CEMOI

(France)

 

Issue de l’association, à Grenoble, en 1870, de Joseph Bouchayer, propriétaire d’une chaudronnerie, et de Joseph Viallet, ingénieur centralien, la firme Bouchayer & Viallet prospéra en installant des « conduites forcées » dans le secteur hydro-électrique. À la mort de Joseph Bouchayer (1898), son fils Aimé lui succéda, peu après rejoint dans l’affaire par ses frères Auguste et Hippolyte, tous deux sortis de l’École Centrale. Des contrats d’armement ayant amené l’entreprise, pendant la Grande Guerre, à employer une large main-d’œuvre féminine, Aimé Bouchayer décida dès 1917 de créer de nouvelles activités pour fournir un emploi à ses ouvrières, une fois le conflit terminé. Il racheta une chocolaterie, Chocolat Dauphin, installée rue de Strasbourg et qui souffrait des restrictions de matières premières générées par la guerre. Sur le vaste domaine appartenant à Bouchayer & Viallet, entre la rue Ampère et le Drac, il entreprit l’édification d’une vaste chocolaterie moderne,prépara le transfert de 600 ouvrières, commanda des machines en Suisse… Mais la construction n’était pas achevée lorsque l’usine de la rue de Strasbourg fut détruite par un incendie (1919). Il fut alors impossible d’honorer les promesses d’achat de chocolat faites par les armées française et américaine. La situation financière devint si désastreuse que Aimé Bouchayer céda, en 1920, la chocolaterie à Félix Cartier-Millon, fils du fondateur de la société grenobloise Lustucru, qu’il avait engagé comme directeur peu avant.

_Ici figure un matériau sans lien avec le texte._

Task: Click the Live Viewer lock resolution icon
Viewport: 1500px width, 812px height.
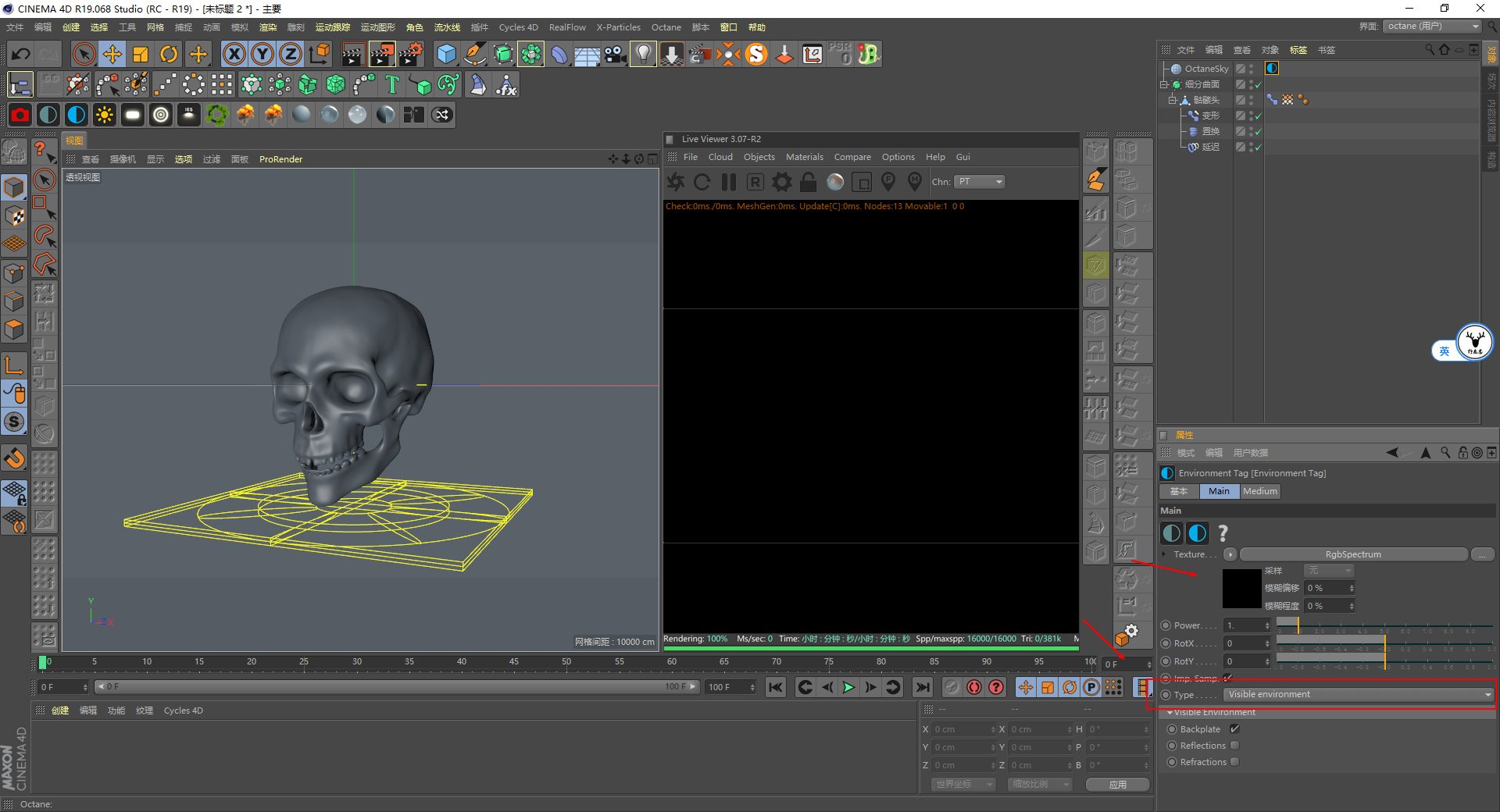Action: click(x=809, y=182)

            Cartier-Millon lança aussitôt le chocolat Cémoi, dont, en quelques années, il fit une marque réputée, notamment dans le domaine des tablettes de chocolat au lait. « Le chocolat Cémoi, installé au cœur des Alpes dauphinoises, emploie le lait le plus crémeux dont la richesse et l’arôme exaltent un fin chocolat. », affirmait sa publicité. En 1949, la firme employait 250 personnes, fabriquait 10 à 12 tonnes de produits divers par jour,dont quelque 8 tonnes de chocolat, ce qui équivaut à 64 000 tablettes ou 640000 barres. Toutefois, à partir des années 1960, le fils de Félix Cartier-Millon, Pierre, n’allait pas parvenir pas à faire face à la concurrence croissante de la grande distribution et aux fluctuations du cours du cacao. La chocolaterie disparut en 1974. La marque Cémoi fut rachetée en 1981 par le groupe Cantalou, de Perpignan, qui, en 1989, adopta ce nom pour appellation commerciale.

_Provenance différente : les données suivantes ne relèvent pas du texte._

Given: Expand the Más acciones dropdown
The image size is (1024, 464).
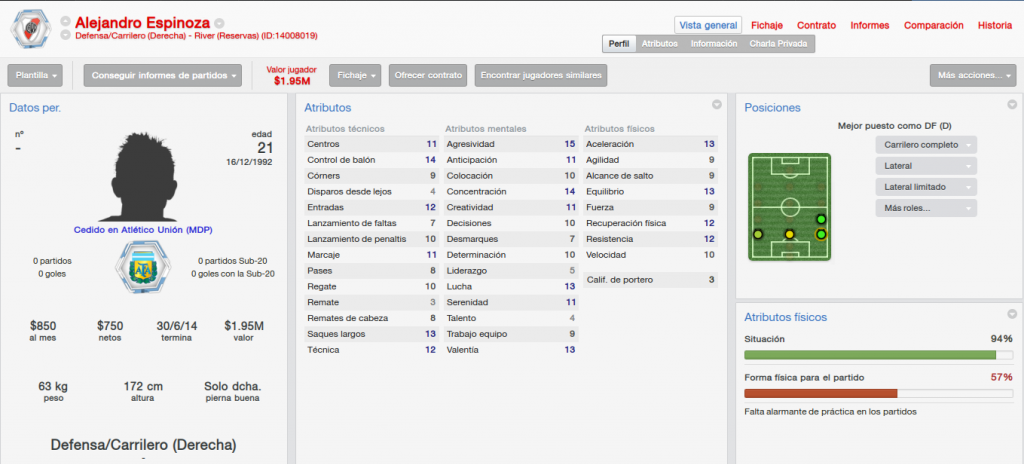Looking at the screenshot, I should [973, 75].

              En 1979, l’usine Cémoi de la rue Ampère fut rachetée par la ville de Grenoble et reconvertie en un Centre d’Entreprises, de Métiers et d’Opérations Industrielles, dont le sigle reproduit — sans nul doute intentionnellement — la dénomination C.E.M.O.I.

La publicité

 

Le chocolat Dauphin fit l’objet d’élégantes publicités au tournant du XXsiècle. L’une d’elles, de style Belle Époque, célébrant les « Chocolat Dauphin vanillé - Cacao Dauphin - Chocolat granulé - Racahout Dauphin - Usine à Grenoble », montre une jolie jeune femme vêtue de rouge sortant de la boutique du chocolatier, un paquet à la main. Une autre, « Chocolat Dauphin - Grenoble », évoque Mucha par le délicat profil de femme qui y figure. L’affichiste Henri Le Monnier (1893-1978) réalisa une publicité pour la marque Cémoi.

             Dès son lancement, le chocolat Cémoi fit l’objet de grandes campagnes publicitaires. Divers supports accompagnèrent son essor. Images, albums, buvards… Le chèque-chic, figurant au dos des emballages et édité en collaboration avec la maison Lustucru, permettait de collectionner les images. Plusieurs albums d’images furent publiés à partir de 1935. D’abord, deux albums Cémoi aux colonies françaises, imprimés par Dardelet et Cie. Suivirent trois albums Historique des colonies françaises, sous-titrés successivement L’Algérie (n° 3), L’Indochine (n° 4) et L’Afrique Équatoriale (n° 5). Puis, le sixième album, de 300 images en couleurs, traita, tel un livre illustré, les aventures du Dernier des Mohicans et autres histoires de J. F. Cooper. Enfin, ce furent en 1938 et 1939, les deux volumes consacrés à la faune : Les Bêtes Sauvages (300 images en noir et blanc) et Les Bêtes de chez nous (144 images en noir et blanc).

             Dix aquarelles originales de Ledoux, consacrées au premier Empire, furent proposées dans les années 1950-1960 à la fois par le chocolat Cémoi et les pâtes Lustucru.